Problem to work on
Collect each line in the items below that contains the word "agent", and copy those lines out in full.

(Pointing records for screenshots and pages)
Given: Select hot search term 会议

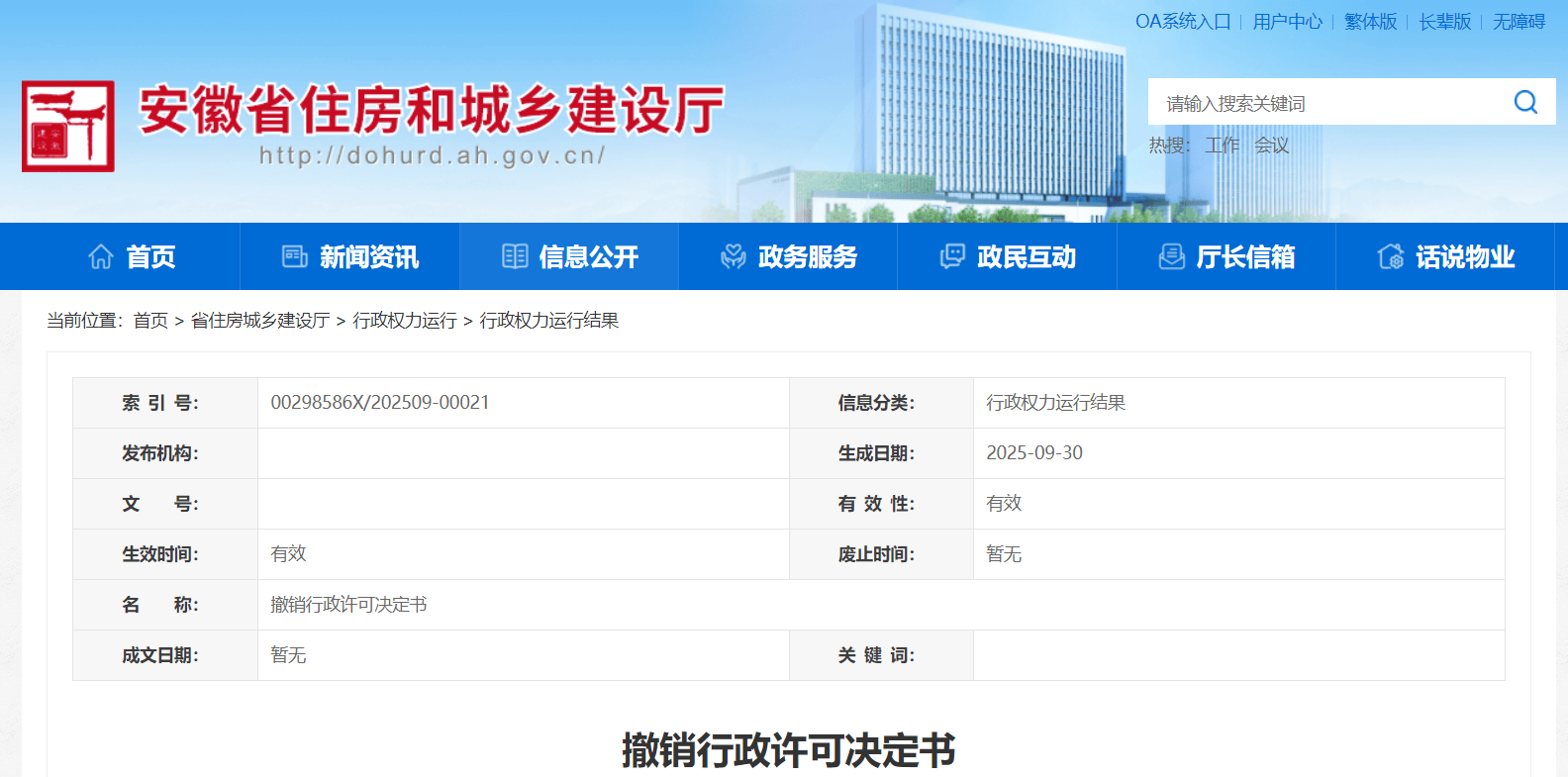Looking at the screenshot, I should click(x=1272, y=146).
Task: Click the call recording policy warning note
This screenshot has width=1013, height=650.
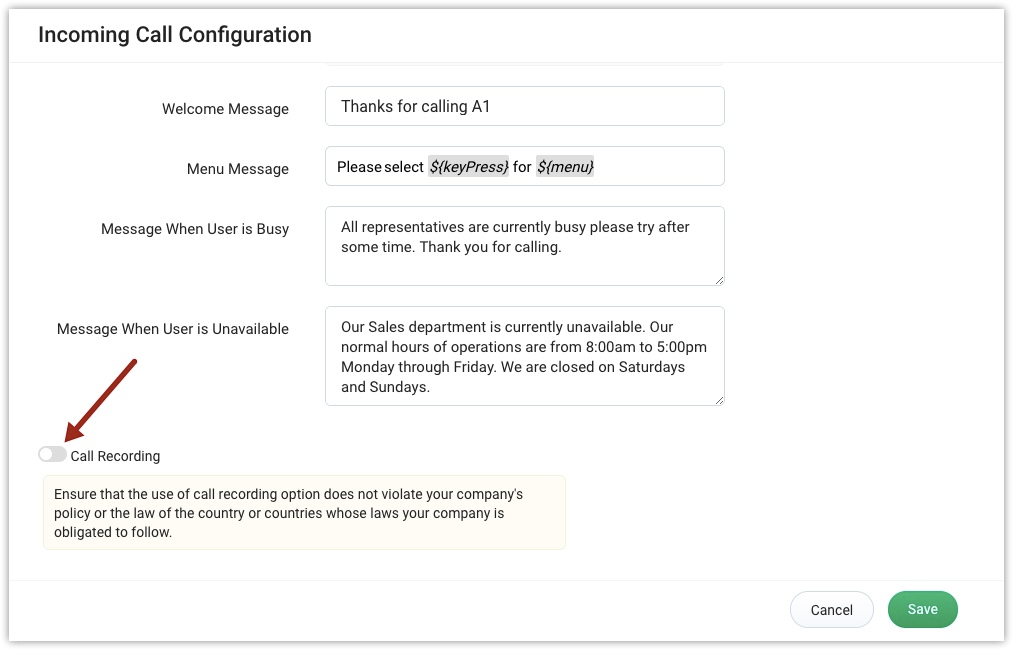Action: [304, 513]
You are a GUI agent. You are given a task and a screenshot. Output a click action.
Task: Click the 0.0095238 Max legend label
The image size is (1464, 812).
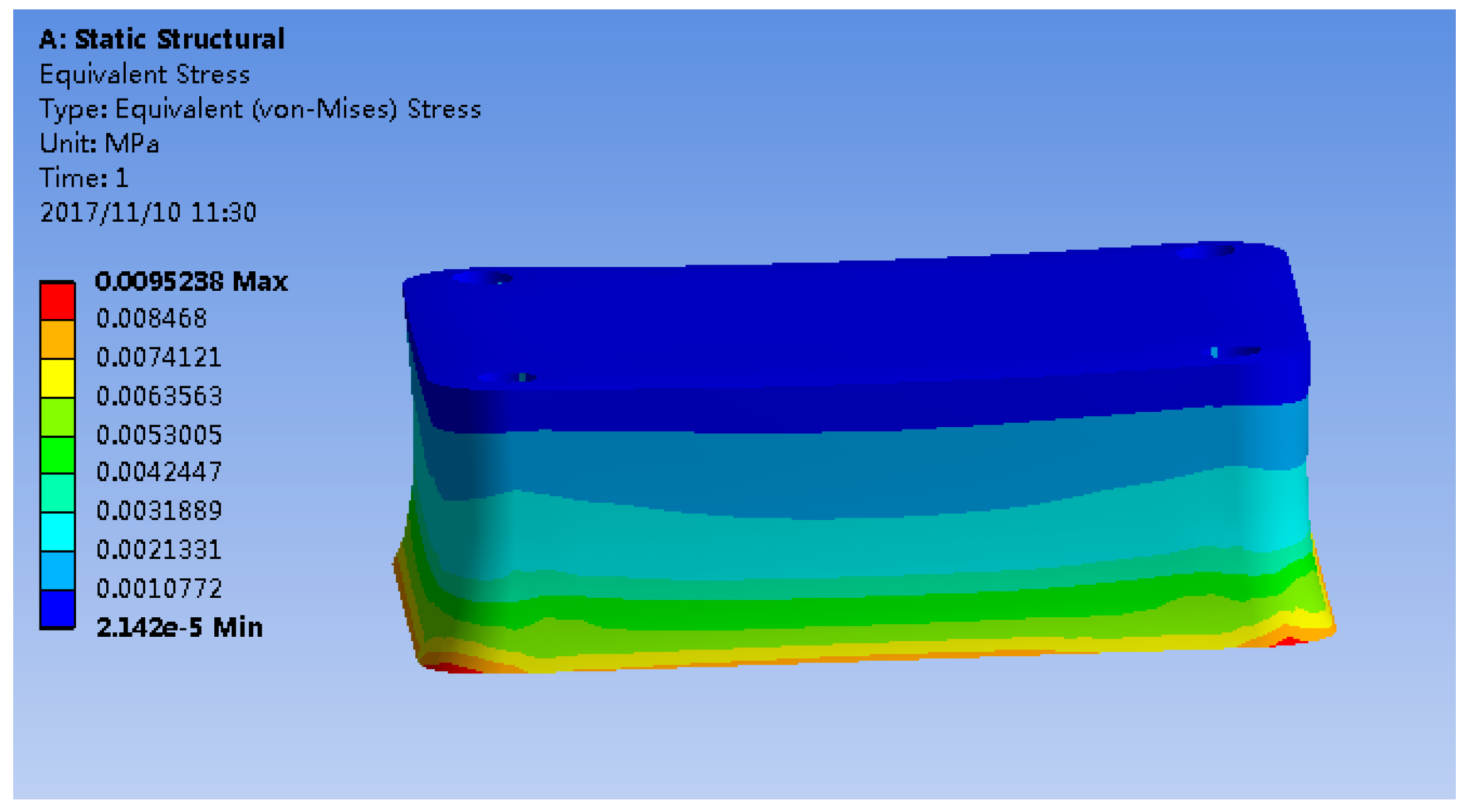(191, 281)
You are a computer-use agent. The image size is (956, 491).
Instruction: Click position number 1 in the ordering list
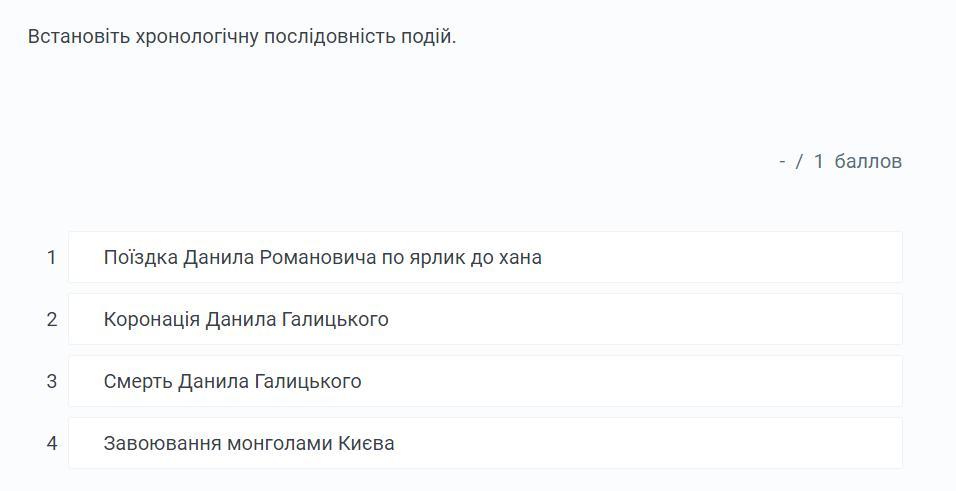point(52,257)
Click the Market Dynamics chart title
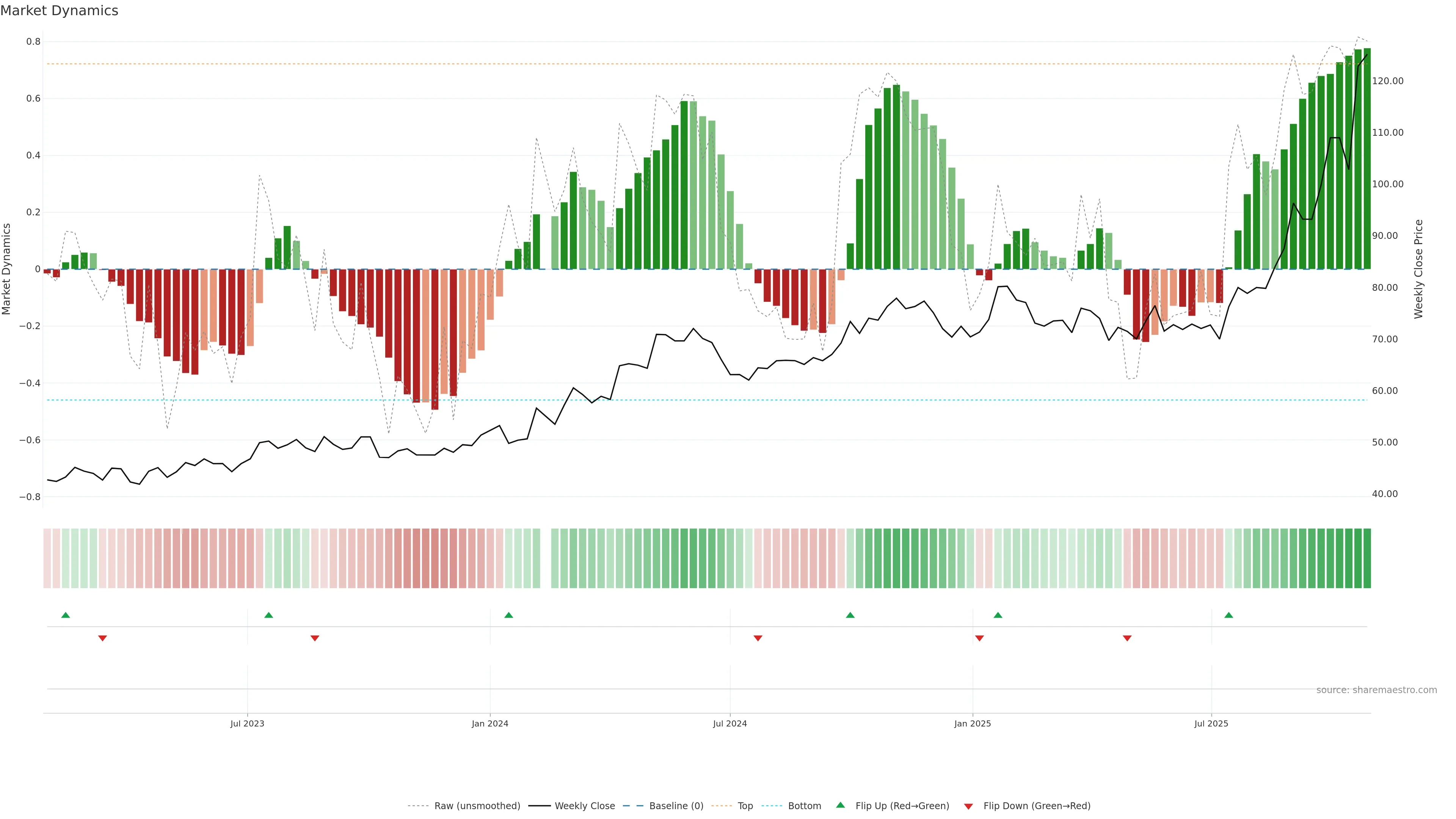 [x=60, y=11]
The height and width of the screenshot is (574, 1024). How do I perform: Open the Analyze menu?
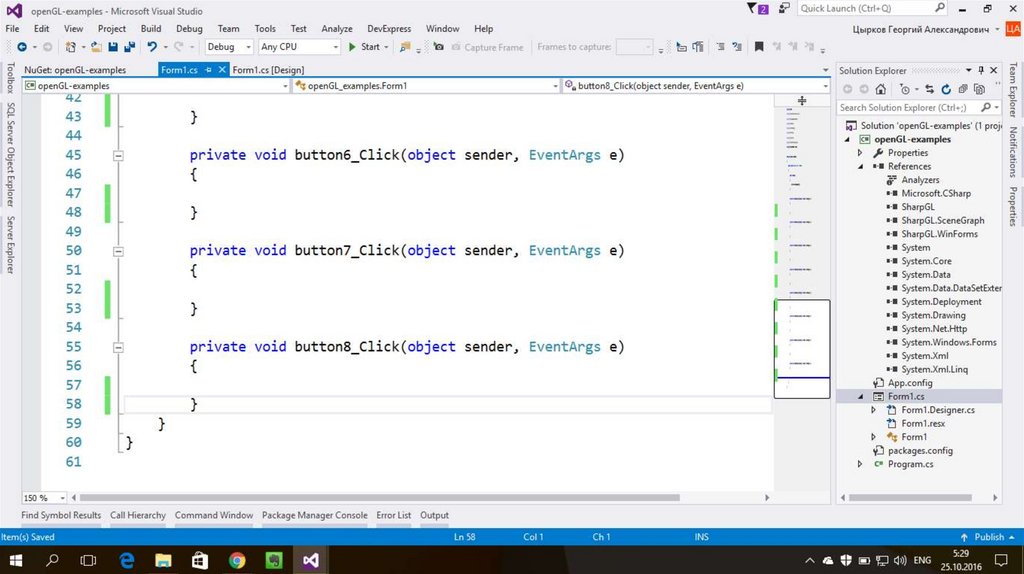[x=337, y=29]
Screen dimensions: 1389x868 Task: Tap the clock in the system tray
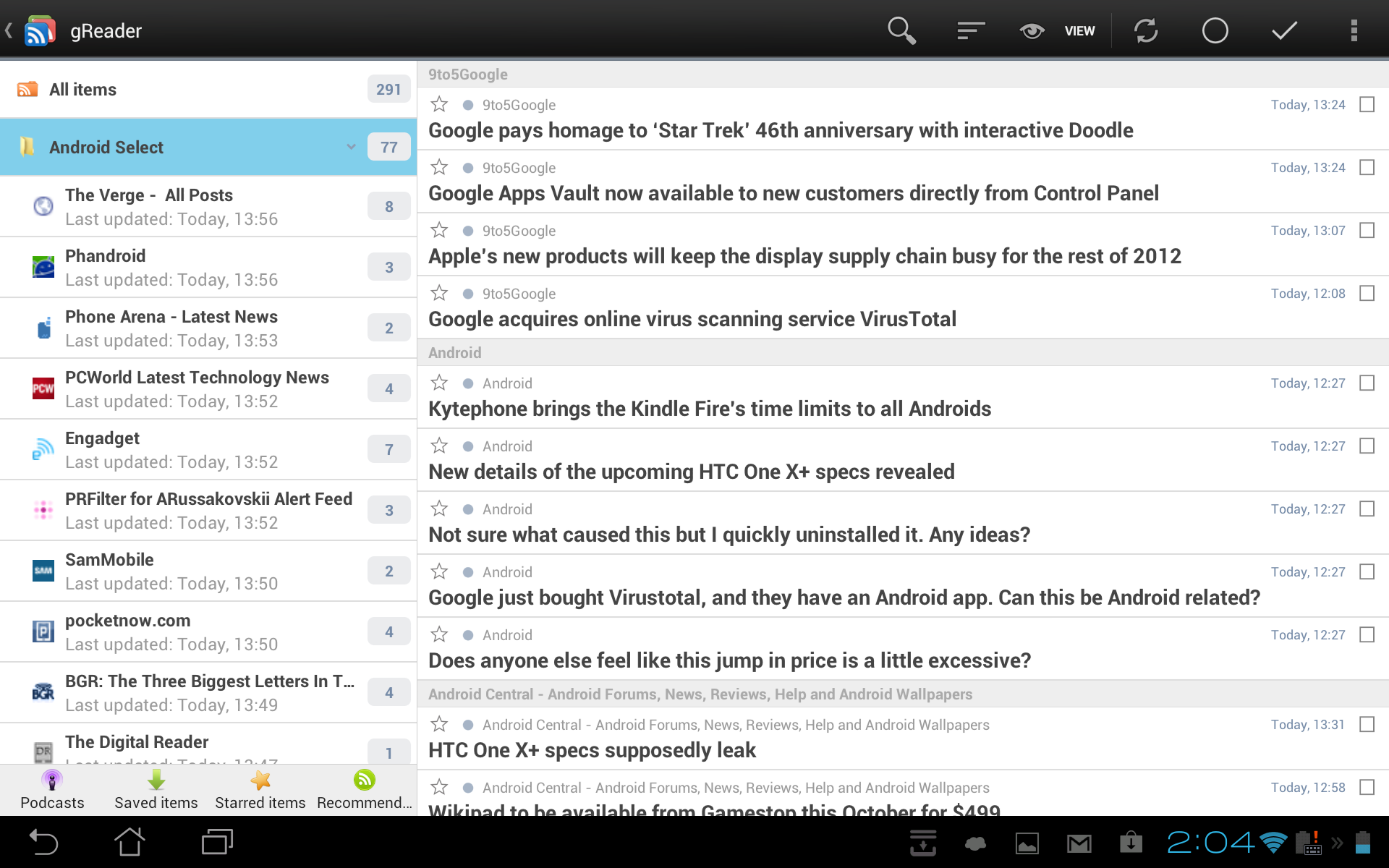pyautogui.click(x=1211, y=843)

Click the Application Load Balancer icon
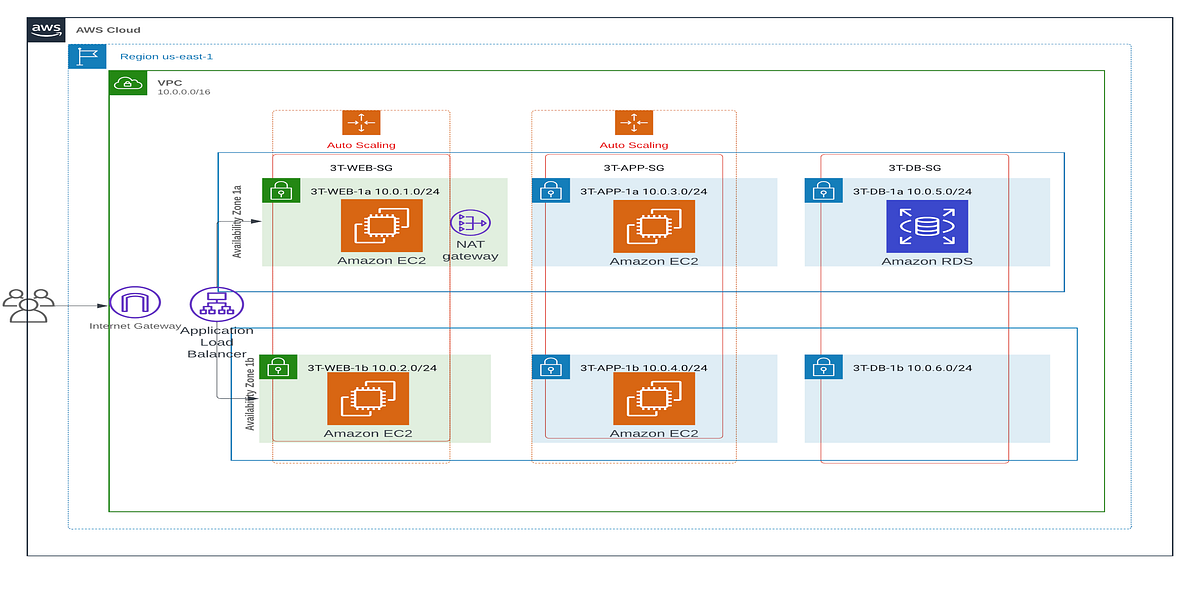[216, 304]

Response
You are a GUI agent. You are given a task and a screenshot. Output a click action.
You are a computer-use agent. The image size is (956, 491).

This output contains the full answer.